Citi Lowers Brent Oil Outlook as U.S.-Iran Deal Eases Hormuz Supply Concerns

Citi on Monday cut its Brent crude oil price forecasts for late 2026 and 2027, citing expectations that oil shipments through the Strait of Hormuz will return to normal following a U.S.-Iran memorandum of understanding aimed at ending the Gulf conflict.

The bank lowered its average Brent forecast to $75 per barrel for the third quarter of 2026 and $70 for the fourth quarter, while reducing its 2027 outlook to $65 per barrel from a previous estimate of $80.

According to Citi, its revised base-case scenario assumes the agreement between Washington and Tehran will secure sustained and largely normalized oil flows through the strategic waterway by mid-to-late July.

The forecast revision follows U.S. President Donald Trump’s announcement that the memorandum had been signed by both countries, boosting market confidence that a prolonged disruption to global oil supplies may be avoided.

Citi analysts said crude prices have so far reflected optimism surrounding the memorandum itself, but have yet to fully price in the prospect of medium-term stability in Strait of Hormuz shipments.

The bank estimated that oil prices could be $10 to $15 per barrel lower than current levels if markets become convinced that uninterrupted flows through the passage will be maintained.

Citi also said limited U.S. interest in renewed military conflict and Iran’s willingness to engage diplomatically support a strategy of selling into summer oil price rallies.

Despite a softer outlook for crude, the bank raised its short-term forecasts for precious metals, increasing its three-month gold target to $4,500 per ounce and silver to $70 per ounce.
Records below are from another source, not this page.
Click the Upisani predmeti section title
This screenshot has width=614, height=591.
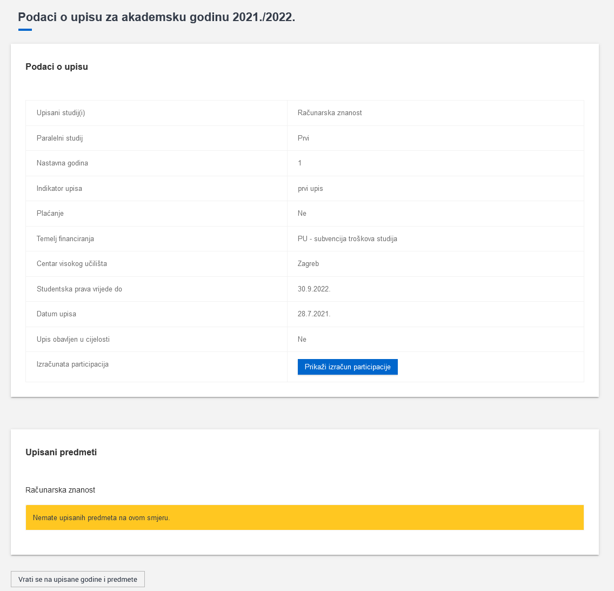coord(61,452)
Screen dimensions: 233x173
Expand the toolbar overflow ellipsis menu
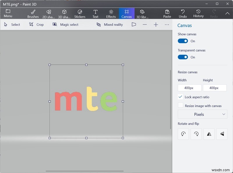167,24
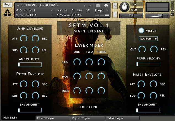Mute the instrument with M button
The image size is (175, 121).
click(x=115, y=14)
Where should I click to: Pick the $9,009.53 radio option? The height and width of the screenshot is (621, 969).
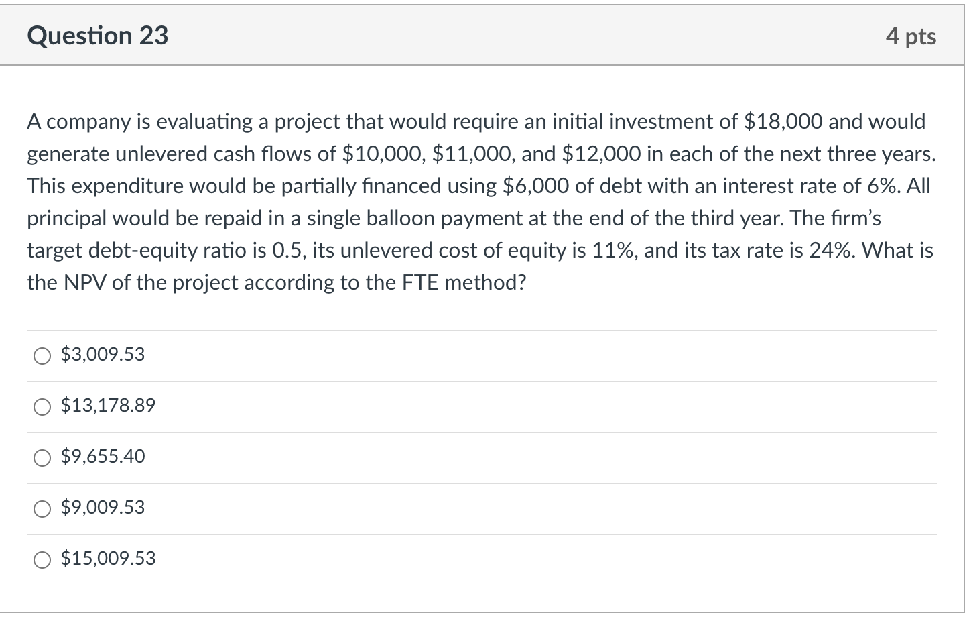pos(42,509)
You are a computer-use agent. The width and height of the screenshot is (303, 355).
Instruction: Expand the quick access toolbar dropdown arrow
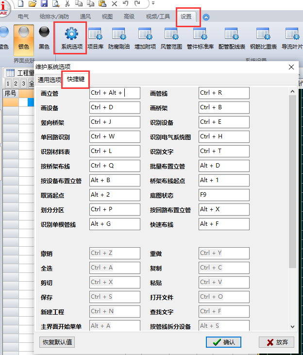153,4
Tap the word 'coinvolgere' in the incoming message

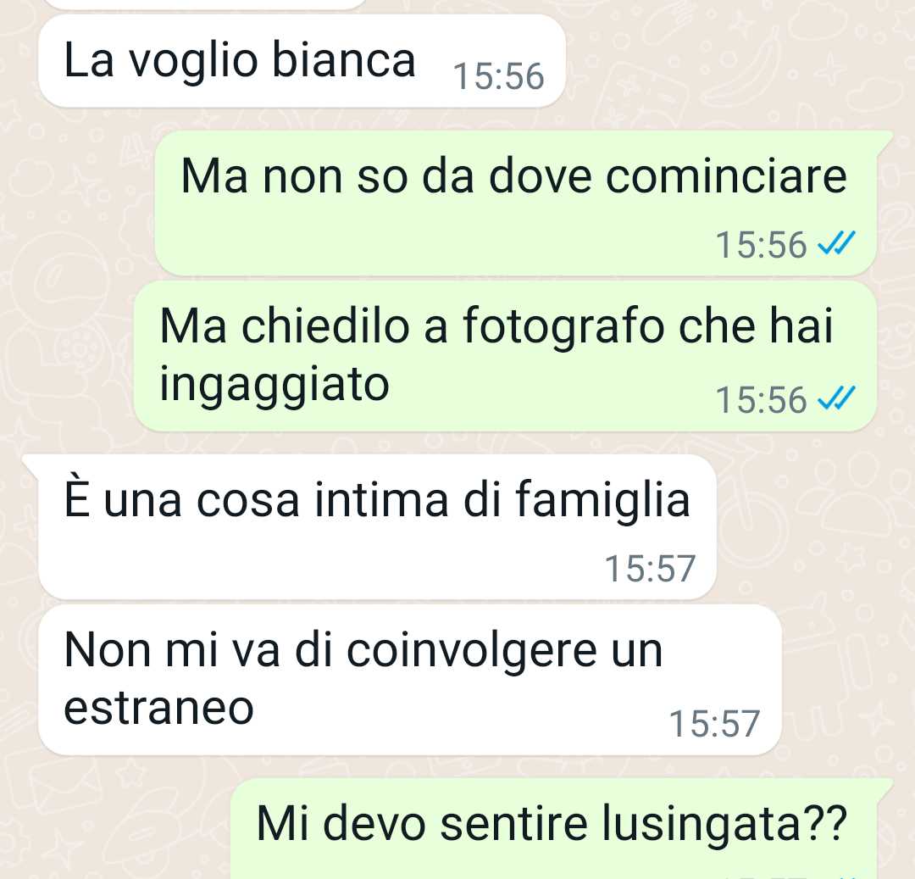click(x=472, y=651)
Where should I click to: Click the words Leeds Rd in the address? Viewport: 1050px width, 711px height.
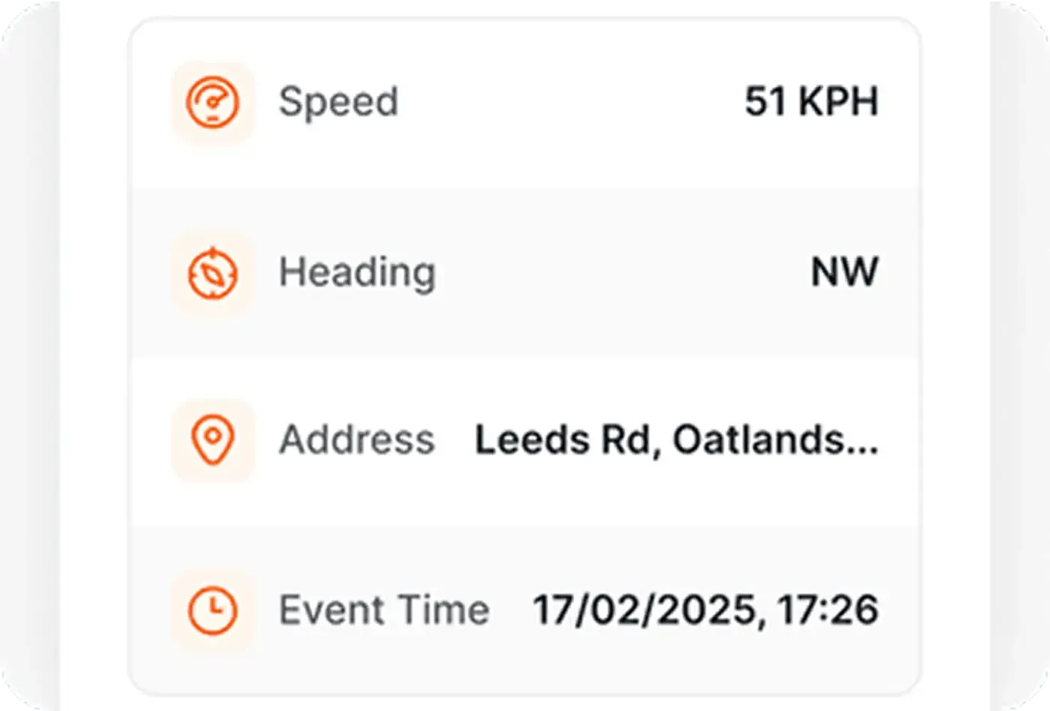[x=563, y=440]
Citi maintained its bullish long-term view on gold, projecting prices could reach $5,000 per ounce over the next six to twelve months, while cautioning that volatility is likely to remain elevated.

Brent crude futures were trading more than 4% lower at around $83.23 per barrel on Monday, while spot gold rose 2.6% to approximately $4,327 per ounce as investors reacted to the U.S.-Iran agreement.